Things to do |
[1] Answer these questions about the piece on aid transparency:
(a) What does the abbreviation CRS stand for?
(b) On what date was the piece published?
(c) What should a reader click on to view the underlying activities?
[2] Can you write out the piece on aid transparency word for word, everything from "By Robin Davies" down to "countries and activities."?

Document extract |
Global aid transparency: taking the data out of the darkness

By Robin Davies
5 July 2016

Heated debates about the volume and allocation of international aid have long been conducted under conditions of poor lighting — it’s not an easy matter for interested people, in both donor and recipient countries, to know exactly what is done with aid at the level of individual countries and activities.

The OECD’s Creditor Reporting System (CRS) helps somewhat. It’s an authoritative source of activity-level data (hint for the uninitiated: click on the expenditure totals to view the underlying activities). However, CRS data enters the system with a very long lag and the system is quite narrow in scope, having been designed long before contemporary transparency desiderata took shape. The CRS is a rich repository of quality-assured data on past commitments and expenditure, but contains nothing very current and nothing qualitative beyond short activity summaries.

Source excerpt |
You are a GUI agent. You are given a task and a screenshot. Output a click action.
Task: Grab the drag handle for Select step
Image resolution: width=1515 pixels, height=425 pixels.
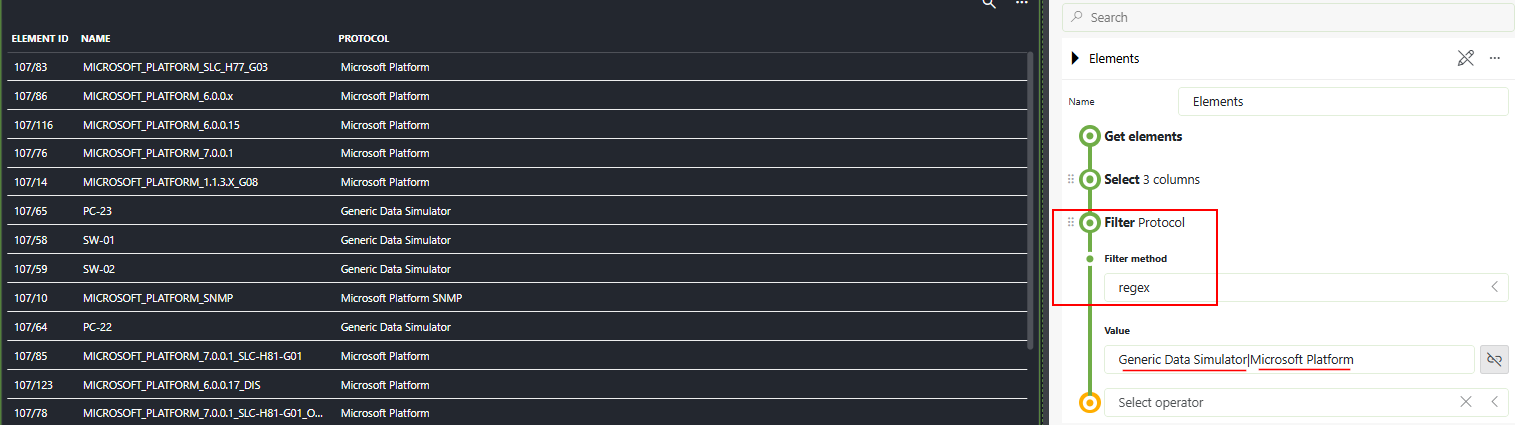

Completed exercise |
[1]
(a) Creditor Reporting System
(b) 5 July 2016
(c) The expenditure totals

[2]
By Robin Davies
5 July 2016

Heated debates about the volume and allocation of international aid have long been conducted under conditions of poor lighting — it’s not an easy matter for interested people, in both donor and recipient countries, to know exactly what is done with aid at the level of individual countries and activities.